* Text passage *
>> Begin
Wednesday, September 15, 2010

His Hidden Heart

Last winter was one of the most brutal that I have ever experienced in Oklahoma. The first frost came early in November and spring only made it's appearance in May. We had ice storms, snow storms, and lots and lots of cold rainy days. It was a very long, very hard winter, and it also happened to be one of the hardest times in my life. I went through an 8 month period of health problems where I felt like I was walking through thick, heavy mud each day. I would get up in the morning completely exhausted and barely have the energy to make it through breakfast before I had to sit down again. For a person who usually bounces up to meet the new day and lives passionately, it was a nightmarish existence for a while there.

In the midst of my health issues, we were in the most finacially challenging place that I had ever been. Matt was struggling to find his feet in his business, and it felt like we were desperately paddling to keep our heads above water. I used to joke to him that the reason I had stopped blogging was that all I had to give anymore was faith. I had no energy, no wisdom, no creativity. All I had was my Heavenly Father's promise that He was with us and would never leave us, and I clung to his hand like I had never had to before.

It was on one of those dreary, cold days of winter that I was coming home from somewhere. My heart was heavy, as it often was, and I was crying out to the Lord. As I turned onto my street I saw something amazing. We live in a neighborhood where every mature tree was cleared when they went to build the houses. It is one of the saddest things about our neighborhood to me. But just accross a little field that they left clear for telephone lines, there is a neighborhood with wonderfully mature trees. As I looked down my street, one of those beautifully tall trees caught my eye. It was naked from the ravages of winter and exposed in its boughs was the image of a heart. And my heart stopped.

I just began to cry, because for me, the message that God was sending me was loud and clear. In the midst of the winter of my life, His heart was being revealed for me. He loved me and was with me in my lowest of lows. And I knew in that moment that if I had never had a winter in my life, I would never see the depth of His heart revealed to me. God wasn't inflicting winter upon me, but as He so often does, in the time of desolation He was showing His faithfulness to me in a way that I will never forget.

All week this week I have been thinking about that tree. Fall is fast approaching here, and with the cooler weather, I have been a bit apprehensive that I would go back into what I went through last year. But everytime I see that tree covered in the beautiful green of summer, swaying in the cooling winds, I feel hope. And I feel a promise in my heart that no matter what comes, His heart is with me. In the glory of summer, it is the strength that upholds me. And in the barrenness of winter it is the revelation that carries me. The sight of that tree is like a sweet secret. I know what lies beneath, because in the middle of my deapest winter... God revealed His heart.

Tuesday, September 14, 2010

... and back in again.

For some reason I decided to check my blog today. I don't know why because if I haven't been here, then no one else has either. However, just reading the title of my last blog made me laugh so hard that I just felt inspired to write. Actually, I feel inspired to write often lately, I just don't. So anyway, "Out of hybernation" seems like such a funny joke when I then proceeded to not blog again for like 6 months.

But I do have to say that the last few months have been such a wonderful contrast to the months before, that I do actually have the reserve to want to share my heart and thoughts with the world again. Definitely shocking.
>> End
* Short exercise 1 *
Retype the stretch of the blog post from "All week this" through "revealed His heart." without changing a word.

* Excerpted records *
>> Begin
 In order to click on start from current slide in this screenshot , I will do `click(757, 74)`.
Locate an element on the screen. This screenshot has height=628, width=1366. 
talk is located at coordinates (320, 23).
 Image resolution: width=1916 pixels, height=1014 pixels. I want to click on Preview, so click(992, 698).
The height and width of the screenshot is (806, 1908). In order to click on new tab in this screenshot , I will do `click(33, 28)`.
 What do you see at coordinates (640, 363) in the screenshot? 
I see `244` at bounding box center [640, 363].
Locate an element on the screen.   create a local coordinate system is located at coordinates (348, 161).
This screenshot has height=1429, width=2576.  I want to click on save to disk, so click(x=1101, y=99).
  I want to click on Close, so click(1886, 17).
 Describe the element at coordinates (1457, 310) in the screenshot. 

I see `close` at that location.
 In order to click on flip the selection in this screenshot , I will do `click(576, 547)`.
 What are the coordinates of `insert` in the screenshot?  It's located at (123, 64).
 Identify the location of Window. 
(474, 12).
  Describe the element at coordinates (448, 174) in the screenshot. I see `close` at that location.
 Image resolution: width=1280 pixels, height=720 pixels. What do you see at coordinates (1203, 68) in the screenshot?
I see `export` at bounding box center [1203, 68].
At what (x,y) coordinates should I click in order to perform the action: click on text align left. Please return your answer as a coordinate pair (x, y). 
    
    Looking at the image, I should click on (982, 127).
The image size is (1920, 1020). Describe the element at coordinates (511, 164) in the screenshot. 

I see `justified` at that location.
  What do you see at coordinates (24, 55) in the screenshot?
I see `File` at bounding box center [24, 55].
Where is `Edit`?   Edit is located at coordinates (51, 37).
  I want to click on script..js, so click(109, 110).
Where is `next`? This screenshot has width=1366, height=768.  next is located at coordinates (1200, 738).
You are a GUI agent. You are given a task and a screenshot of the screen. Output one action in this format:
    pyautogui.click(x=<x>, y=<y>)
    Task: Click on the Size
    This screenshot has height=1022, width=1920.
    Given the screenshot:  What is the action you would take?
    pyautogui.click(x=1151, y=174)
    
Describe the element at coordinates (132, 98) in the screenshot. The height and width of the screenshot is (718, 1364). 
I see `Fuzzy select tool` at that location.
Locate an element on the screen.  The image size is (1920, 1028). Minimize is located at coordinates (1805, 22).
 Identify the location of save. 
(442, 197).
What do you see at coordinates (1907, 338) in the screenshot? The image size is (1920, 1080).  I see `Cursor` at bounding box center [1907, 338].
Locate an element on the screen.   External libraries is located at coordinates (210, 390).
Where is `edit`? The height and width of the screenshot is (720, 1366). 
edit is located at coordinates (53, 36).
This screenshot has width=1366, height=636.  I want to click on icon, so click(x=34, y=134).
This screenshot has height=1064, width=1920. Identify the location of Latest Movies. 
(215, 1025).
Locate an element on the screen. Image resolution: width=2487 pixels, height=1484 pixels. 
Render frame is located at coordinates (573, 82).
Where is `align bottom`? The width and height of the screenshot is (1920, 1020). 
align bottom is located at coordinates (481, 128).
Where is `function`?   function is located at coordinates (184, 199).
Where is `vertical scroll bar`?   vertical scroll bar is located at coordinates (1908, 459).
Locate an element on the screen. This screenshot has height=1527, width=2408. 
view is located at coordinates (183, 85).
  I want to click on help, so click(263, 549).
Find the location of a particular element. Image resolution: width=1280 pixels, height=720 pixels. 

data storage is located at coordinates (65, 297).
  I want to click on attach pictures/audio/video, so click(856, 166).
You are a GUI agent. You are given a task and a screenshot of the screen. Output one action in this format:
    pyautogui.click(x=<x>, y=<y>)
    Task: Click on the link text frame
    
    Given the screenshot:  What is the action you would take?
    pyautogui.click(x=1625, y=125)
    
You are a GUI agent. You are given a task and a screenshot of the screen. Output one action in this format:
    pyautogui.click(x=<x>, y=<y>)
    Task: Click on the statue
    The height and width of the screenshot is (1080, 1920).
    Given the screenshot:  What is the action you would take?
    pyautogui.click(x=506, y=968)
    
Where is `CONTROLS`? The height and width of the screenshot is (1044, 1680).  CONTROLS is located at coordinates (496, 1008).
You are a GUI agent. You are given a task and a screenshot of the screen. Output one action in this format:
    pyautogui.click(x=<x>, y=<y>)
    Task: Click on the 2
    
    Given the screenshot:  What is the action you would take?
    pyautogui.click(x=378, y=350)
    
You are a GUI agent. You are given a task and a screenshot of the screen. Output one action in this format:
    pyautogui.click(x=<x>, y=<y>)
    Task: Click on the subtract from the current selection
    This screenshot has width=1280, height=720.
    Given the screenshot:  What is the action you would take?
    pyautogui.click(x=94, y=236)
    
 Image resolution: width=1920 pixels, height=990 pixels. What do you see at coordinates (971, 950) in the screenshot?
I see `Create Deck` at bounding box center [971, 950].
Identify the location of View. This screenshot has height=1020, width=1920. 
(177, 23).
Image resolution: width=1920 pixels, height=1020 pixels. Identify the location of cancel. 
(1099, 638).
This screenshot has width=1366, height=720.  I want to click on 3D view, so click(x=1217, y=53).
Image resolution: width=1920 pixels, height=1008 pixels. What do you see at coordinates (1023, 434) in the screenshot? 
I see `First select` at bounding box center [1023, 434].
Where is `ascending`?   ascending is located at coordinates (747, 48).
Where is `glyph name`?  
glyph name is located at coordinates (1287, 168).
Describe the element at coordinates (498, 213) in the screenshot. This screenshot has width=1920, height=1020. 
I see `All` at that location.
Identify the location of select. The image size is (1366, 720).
>> End
* Short exercise 2 *
Convert the entries from the start through the line containing "Image resolution: width=1916" into a numbered list, leaving out blank lines.

* Final answer 1 *
All week this week I have been thinking about that tree. Fall is fast approaching here, and with the cooler weather, I have been a bit apprehensive that I would go back into what I went through last year. But everytime I see that tree covered in the beautiful green of summer, swaying in the cooling winds, I feel hope. And I feel a promise in my heart that no matter what comes, His heart is with me. In the glory of summer, it is the strength that upholds me. And in the barrenness of winter it is the revelation that carries me. The sight of that tree is like a sweet secret. I know what lies beneath, because in the middle of my deapest winter... God revealed His heart.

* Final answer 2 *
1.  In order to click on start from current slide in this screenshot , I will do `click(757, 74)`.
2. Locate an element on the screen. This screenshot has height=628, width=1366. 
3. talk is located at coordinates (320, 23).
4.  Image resolution: width=1916 pixels, height=1014 pixels. I want to click on Preview, so click(992, 698).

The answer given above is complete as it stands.